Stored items
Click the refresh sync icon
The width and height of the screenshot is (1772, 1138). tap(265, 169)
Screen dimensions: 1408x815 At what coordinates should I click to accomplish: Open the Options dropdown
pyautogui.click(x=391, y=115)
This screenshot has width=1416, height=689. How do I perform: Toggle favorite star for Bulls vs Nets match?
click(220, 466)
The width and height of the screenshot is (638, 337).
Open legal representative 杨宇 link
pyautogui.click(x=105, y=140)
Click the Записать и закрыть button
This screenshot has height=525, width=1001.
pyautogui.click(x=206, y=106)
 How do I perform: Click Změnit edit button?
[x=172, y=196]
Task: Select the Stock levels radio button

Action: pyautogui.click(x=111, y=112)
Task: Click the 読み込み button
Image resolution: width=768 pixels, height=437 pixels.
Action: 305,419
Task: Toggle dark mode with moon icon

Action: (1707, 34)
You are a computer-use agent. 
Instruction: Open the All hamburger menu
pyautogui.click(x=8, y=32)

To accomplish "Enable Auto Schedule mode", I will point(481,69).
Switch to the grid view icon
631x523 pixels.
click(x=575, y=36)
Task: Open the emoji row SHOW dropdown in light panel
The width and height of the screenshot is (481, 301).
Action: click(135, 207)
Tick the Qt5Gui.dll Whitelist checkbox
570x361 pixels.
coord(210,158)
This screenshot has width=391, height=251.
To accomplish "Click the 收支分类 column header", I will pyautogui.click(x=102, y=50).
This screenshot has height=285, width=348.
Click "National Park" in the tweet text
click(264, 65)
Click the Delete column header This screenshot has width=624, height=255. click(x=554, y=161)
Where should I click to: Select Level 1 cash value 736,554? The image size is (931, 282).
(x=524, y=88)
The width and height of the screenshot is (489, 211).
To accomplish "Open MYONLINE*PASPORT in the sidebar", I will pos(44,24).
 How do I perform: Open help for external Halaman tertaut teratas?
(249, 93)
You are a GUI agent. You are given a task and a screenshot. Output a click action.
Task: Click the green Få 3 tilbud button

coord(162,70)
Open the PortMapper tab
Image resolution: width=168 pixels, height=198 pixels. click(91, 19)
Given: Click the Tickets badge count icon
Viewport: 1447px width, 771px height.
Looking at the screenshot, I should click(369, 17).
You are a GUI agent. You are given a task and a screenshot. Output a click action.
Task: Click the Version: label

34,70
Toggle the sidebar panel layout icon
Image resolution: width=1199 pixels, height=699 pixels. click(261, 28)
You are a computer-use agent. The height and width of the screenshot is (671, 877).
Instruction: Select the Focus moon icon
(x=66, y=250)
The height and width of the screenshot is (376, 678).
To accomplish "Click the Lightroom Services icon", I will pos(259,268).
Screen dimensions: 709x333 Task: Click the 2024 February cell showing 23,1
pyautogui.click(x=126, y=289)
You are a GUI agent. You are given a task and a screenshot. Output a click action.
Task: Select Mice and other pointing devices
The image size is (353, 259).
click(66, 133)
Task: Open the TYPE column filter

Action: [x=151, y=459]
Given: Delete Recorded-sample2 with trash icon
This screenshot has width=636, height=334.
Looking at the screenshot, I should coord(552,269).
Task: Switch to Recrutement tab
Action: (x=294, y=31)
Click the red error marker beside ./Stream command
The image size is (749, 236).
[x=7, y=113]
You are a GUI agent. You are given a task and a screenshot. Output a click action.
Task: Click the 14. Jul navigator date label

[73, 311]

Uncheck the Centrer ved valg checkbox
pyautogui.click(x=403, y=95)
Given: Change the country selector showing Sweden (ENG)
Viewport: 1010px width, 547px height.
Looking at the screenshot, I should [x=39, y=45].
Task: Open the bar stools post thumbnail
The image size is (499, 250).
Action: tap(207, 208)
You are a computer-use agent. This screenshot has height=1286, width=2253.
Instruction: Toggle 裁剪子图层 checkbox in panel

=== HOW TO COMPLETE THIS TASK ===
Repeat only the lines above, from the first line of the entries through the line that contains "Click the Записать и закрыть button", including both ends.

=== OUTPUT OF THE EXERCISE ===
Click the refresh sync icon
The width and height of the screenshot is (1772, 1138). tap(265, 169)
Screen dimensions: 1408x815 At what coordinates should I click to accomplish: Open the Options dropdown
pyautogui.click(x=391, y=115)
This screenshot has width=1416, height=689. How do I perform: Toggle favorite star for Bulls vs Nets match?
click(220, 466)
The width and height of the screenshot is (638, 337).
Open legal representative 杨宇 link
pyautogui.click(x=105, y=140)
Click the Записать и закрыть button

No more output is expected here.